Una portavoce di Madonna insiste a dire che la rock star aveva il permesso della band e che il cento per cento del ricavato va come contributo per le spese legali. Il battibecco andrebbe addebitato alla «confusione» tra le cantanti in carcere e l’ex collegio di avvocati.

 

Le ragazze erano state arrestate a marzo dopo un flash-mob nella cattedrale di Cristo Salvatore, la più grande chiesa ortodossa russa, dove il presidente Putin assiste alle cerimonie religiose a Natale e a Pasqua. Ci sono filmati che le mostrano mentre danzano e cantano all’altare mentre personale della chiesa e della sicurezza cerca di fermarle.

 

La «preghiera punk» della band era diretta contro Putin e gli stretti legami politici della Chiesa ortodossa con il Cremlino. «Madre di Dio, vergine, caccia via Putin!», cantavano. Il processo e la condanna delle tre cantanti ha diviso la società russa e attirato la condanna internazionale. Parecchie star musicali, compresi Sting e i Red Hot Chilly Pepper, hanno dato il loro appoggio alle Pussy Riot, che in pochi mesi sono passate dall’oscurità anche in patria al più famoso articolo da esportazione della Russia. La band adesso è così conosciuta all’estero che un personaggio indossava una T-shirt con la scritta «Liberate le Pussy Riot» in un recente episodio di «South Park», una sitcom americana.

 

Le Pussy Riot T-shirt oramai si vendono sulle bancarelle in Russia, Londra e New York. Si trovano anche su molti siti web, alcuni con link di associazioni che sostengono di raccogliere denaro per aiutare la band.

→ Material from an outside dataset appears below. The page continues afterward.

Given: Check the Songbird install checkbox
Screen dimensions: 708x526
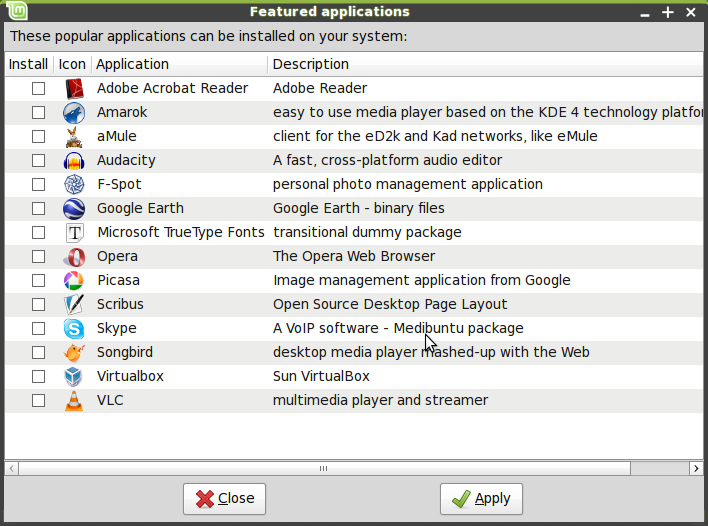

Accuse di cercare di lucrare sulla notorietà della band hanno causato anche una sgradevole lite tra le ragazze in carcere e i loro legali. Mark Feigin, l’avvocato della Tolokonnikova, ha cercato di registrare presso le autorità russe il marchio delle Pussy Riot come proprietà di una società cinematografica posseduta da sua moglie. Fegin ha detto che la mossa era diretta a proteggere il marchio ma la Tolokonnikova, dal carcere dov’è reclusa, ha denunciato la mossa. «Fermate la registrazione del marchio! Fermate questa follia! – ha detto -. Sono profondamente disgustata dalle discussioni finanziarie. Il denaro è polvere. Se qualcuno ne ha bisogno, lo prenda… Io ho bisogno di libertà, ma non per me. Per la Russia».

 

La Samutsevich ha detto alla stampa di essersi sentita offesa quando ha scoperto l’iniziativa di Feigin: «Noi avevamo discusso soltanto della protezione del copyright, non sapevo nulla della registrazione del marchio. Avevo completa fiducia in lui… Adesso capisco di aver fatto un errore».

 

Fegin, altri due avvocati e Piotyr Verzilov, il marito della Tolokonnikova, sono stati accusati dalla stampa russa di aver chiesto decine di migliaia di euro per collaborare a un documentario della Bbc sulle Pussy Riot che verrà proiettato al prestigioso Sundance Film Festival.

 

Dal carcere la band ha rilasciato una dichiarazione ufficiale in cui accusa Verzilov di dare un’idea sbagliata di loro: «Qualunque pretesa di rappresentarci e di agire col nostro consenso è una menzogna. Solo una donna in un passamontagna può parlare e agire per conto della band».